Barcelona tiene un problema con la seguridad. Los ciudadanos así lo manifiestan desde hace años y el gigante de los viajes corporativos catalán ha advertido esta semana a sus clientes que deben tomar medidas cuando aterricen en una ciudad que es mejor no recorrer con un reloj de lujo en la muñeca. La realidad está allí y es incómoda. Tanto, que la propia organización que hizo esta manifestación en un boletín interno lo matizó en un statement publicado a las pocas horas de que se divulgase su alerta.
Explicó que eso daba mala imagen a la urbe y se intentó justificar con la excusa peregrina de que el documento fue elaborado por un tercero. Lo que no mencionó es que hablar de lo que ocurre en ciertos barrios pone en riesgo la gallina de los huevos de oro de la economía local, la atracción de los llamados viajeros de negocios. Aquellos a los que se intenta hacer llegar en detrimento del turismo de borrachera y de despedida de soltero que siguen presentes en la urbe.
Con los últimos datos de tráfico del aeropuerto de El Prat en la mano, que Barcelona se haya convertido en una ciudad más insegura que antaño no pasa factura a su imagen internacional. Es posible que sí complique alcanzar el objetivo recurrente de ser destino de un visitante cada vez más premium, tal y como alertan algunas voces sectoriales. Con todo, la marca se mantiene fuerte como destino internacional.
Los que más sufren esta inseguridad son los propios barceloneses.

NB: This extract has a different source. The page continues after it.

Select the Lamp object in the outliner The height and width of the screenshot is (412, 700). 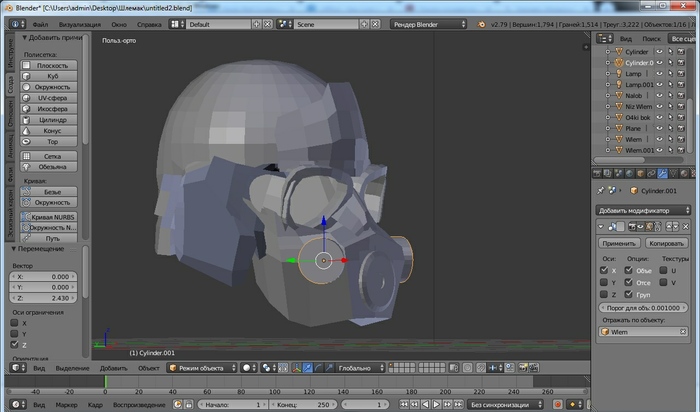coord(636,74)
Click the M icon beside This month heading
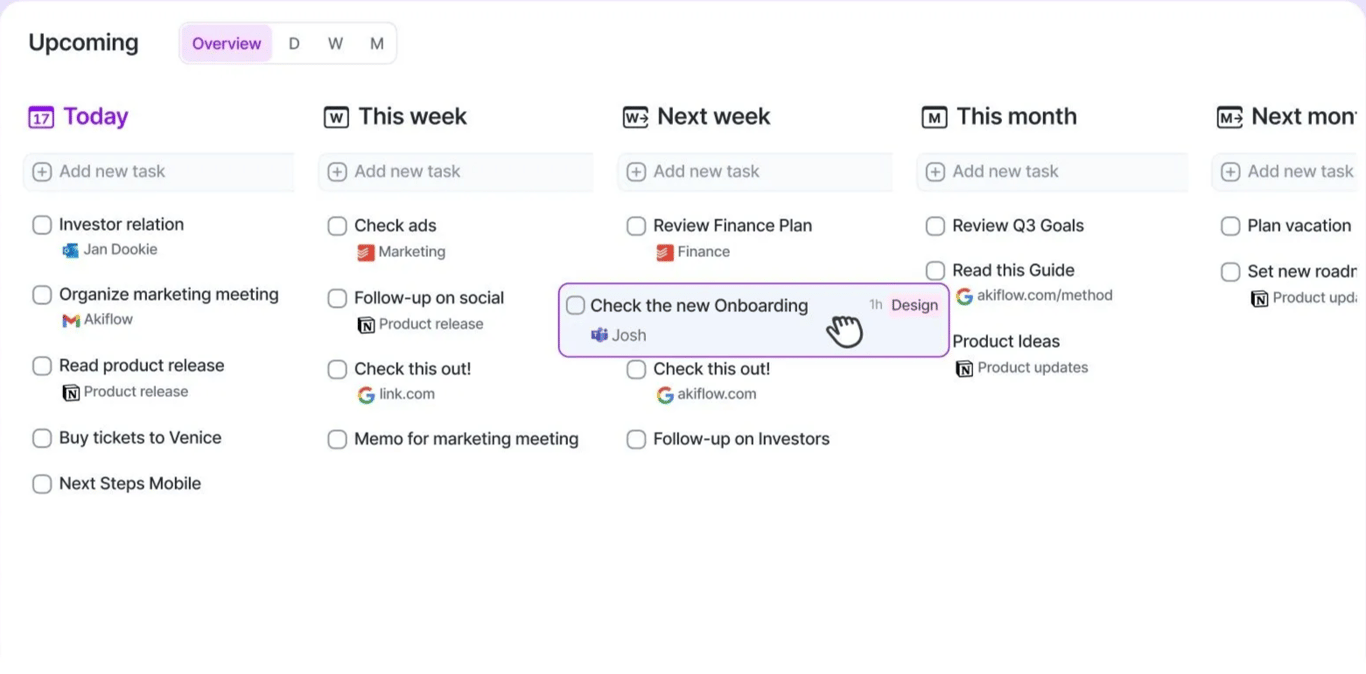This screenshot has width=1366, height=674. coord(934,117)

Especialmente los que residen en algunos barrios muy concretos por encima de la Diagonal. Allí es normal haber sufrido un robo de móvil dos o tres veces, sea por un descuido o por vivir en carne propia técnicas de hurto que se mueven entre lo sofisticado (cortar el cordón de los dispositivos que se cuelgan) hasta cutres pero efectivos para el chorizo de turno.
En puntos pijos como el Turó Park se recomienda incluso entre los vecinos no salir a la calle con un reloj de lujo o con joyas demasiado ostentosas. Y los niños también son blanco de los ladrones cuando salen del colegio hasta el punto de que se ha tenido que reforzar la seguridad en las puertas de los centros.
Hay mucho hastío ciudadano y, aunque una de las prioridades más destacadas por el nuevo gobierno local sea reforzar la seguridad de Barcelona, lo ocurrido este viernes en el corazón del Eixample debería encender aún más las alarmas y forzar que los tempos se aceleren. El palo a dos turistas japonesas en Paseo de Gràcia acababa con un ladrón en el suelo, inmovilizado y agredido por los transeúntes. Recibió un chorreo de insultos. Y sí, eran tan racistas que incluso los que se habían acercado a increpar al joven por su actitud reprimieron a los que los escupían.
La Guardia Urbana y los Mossos d’Esquadra se personaron en el lugar del incidente en cuestión de minutos y pusieron orden. Completaron la detención y trasladaron al ladrón a sus dependencias. La gente se dispersó y, mientras se alejaban de la calle Pau Claris, compartían la sensación de éxito por haber intervenido. También mostraban su frustración con que el ladrón contra el que actuaron estará de nuevo en la calle en breve y afirmaban alto y claro que, si el escenario se repitiera, reeditarían el papel que acababan de desempeñar.
En cualquier democracia seria, el monopolio de la violencia está en manos de las fuerzas de seguridad. La confianza en que esta cesión funciona es básica para su buen funcionamiento. Si empieza a hacer agua, tomar medidas al respecto no es sólo urgente. Es imperioso.